Meantime, Chicago has emerged as a petri dish of experimentation in nonprofit business models, which may also serve as a potential path for news outlets in suburban and smaller markets.
In late January, Chicago’s NPR-affiliated news outlet WBEZacquired the scrappy tabloid Chicago Sun-Times and converted it to a nonprofit. Chicago Public Media raised $61 million from foundations and individual donors to support the combination.
The CEO of Chicago Public Media, Matt Moog, said he’s been fielding calls from small and large-market news executives interested in his model.
“The core concept of local news organizations coming together and leveraging their respective assets, whether it’s their news reporting capacity, or their audience or their ability to produce revenue, and finding ways of making it sort of one plus one equals three, I think is something that every responsible news organization should be looking at,” Moog said. “We are leaning heavily into partnerships and collaborations.”
Nykia Wright, CEO of the Chicago Sun-Times, said her outlet is “doubling down on what it means to be a truly digital organization.” At the same time, though, she said the Sun-Times has no immediate plans to reduce daily print frequency like many others in the industry: “We are in the habit-building and not the habit-breaking business right now.”

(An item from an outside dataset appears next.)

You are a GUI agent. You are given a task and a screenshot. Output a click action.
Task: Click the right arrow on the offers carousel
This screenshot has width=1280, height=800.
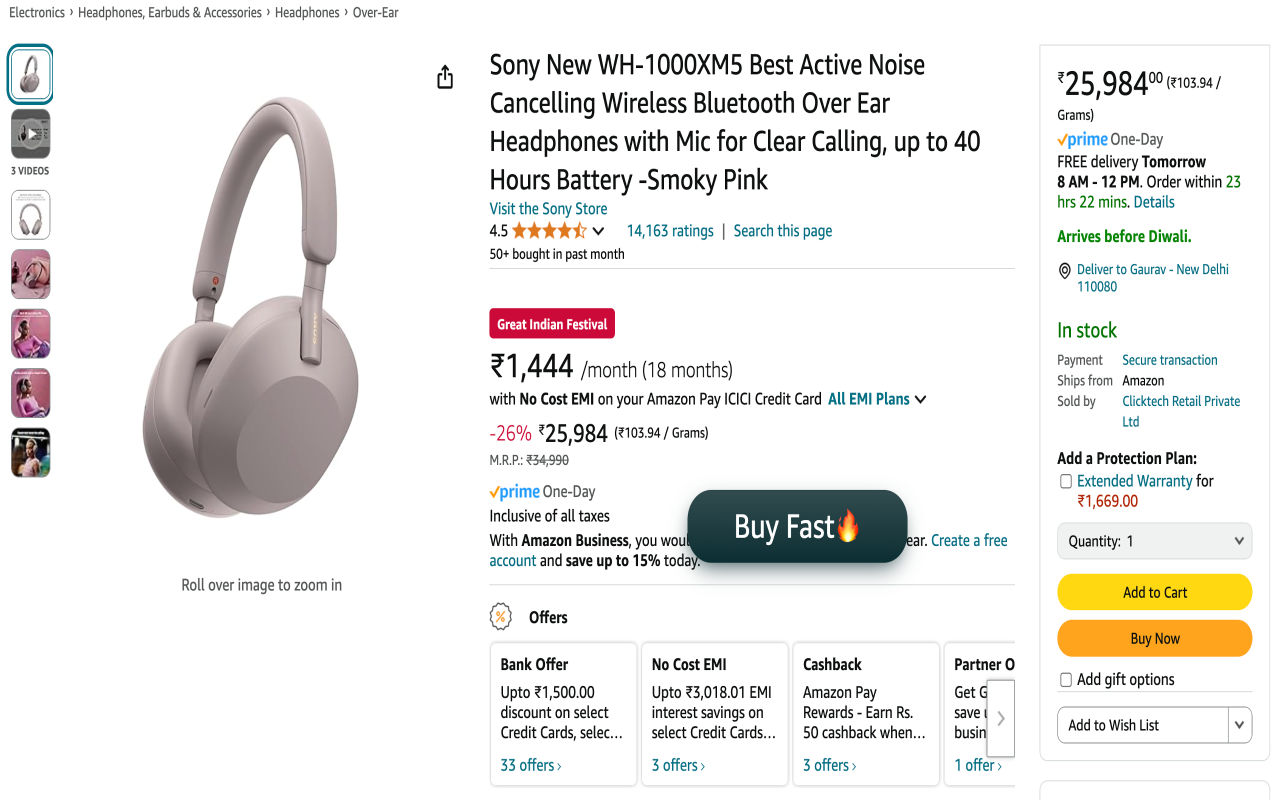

In addition to the Sun-Times’ pivot to nonprofit status earlier this year, the venerable, 140-year-old Hyde Park Herald, a for-profit outlet covering the neighborhood that’s home to the University of Chicago, merged in July with the nonprofit South Side Weekly in an effort to secure its long-term future.
In addition to these news organizations owned and operated in their communities, local news in America also is increasingly being delivered by national news franchises.
The most prominent recent example is digital media company Axios Local, which in two years has established operations in 24 cities with plans to expand to 30 by the end of the year.
Axios Local’s newsletters, which combine some original reporting with curated content from others, now have more than 1 million subscribers.
The potential of this model spurred Atlanta-based Cox Enterprises to acquire Axios earlier this month in a cash deal said to be valued at $525 million.
Medill Metro Media Lab at work
Local news in America also is being served by a growing number of universities.
Medill’s Metro Media Lab, a project funded by the Robert R. McCormick Foundation, is working directly with Chicago news organizations on consumer research, audience strategy and financial management. Its nonprofit partners so far have included NPR affiliate WBEZ, Block Club Chicago, South Side Weekly, Growing Community Media and Evanston RoundTable.
For many years, universities across the country have provided student-generated reporting for local news organizations. These programs provide invaluable experiences for aspiring journalists and much-needed news stories for local outlets from statehouses, city halls and even sports playing fields.
These university efforts now extend way beyond providing news stories, however.
For the past three years, the University of Kansas in Lawrence has been producing an award-winning online news site during the academic year in the nearby small community of Eudora, population 6,500, where the local newspaper collapsed during the Great Recession.
The Grady College of Journalism and Mass Communication at the University of Georgia in Athens announced last fall that it would help rescue the nearby Oglethorpe County Echo, which was converted to a nonprofit and now includes a corps of student journalists.
These efforts illustrate how the local news ecosystem in the U.S. has entered a phase of robust experimentation. At the same time, however, the unabated loss of local newspapers in the U.S. is a shrill-sounding alarm about the urgency to reinvent the local news business model.
Indeed, the continuing secular declines in print, combined with high inflation and weakening consumer demand, could further accelerate the loss of local news in the U.S. in the coming months.
That’s why new models like those in places like Ohio, North Carolina, Kansas, Illinois and Georgia could provide a path forward and help fuel innovation for a local news industry so vital to American democracy.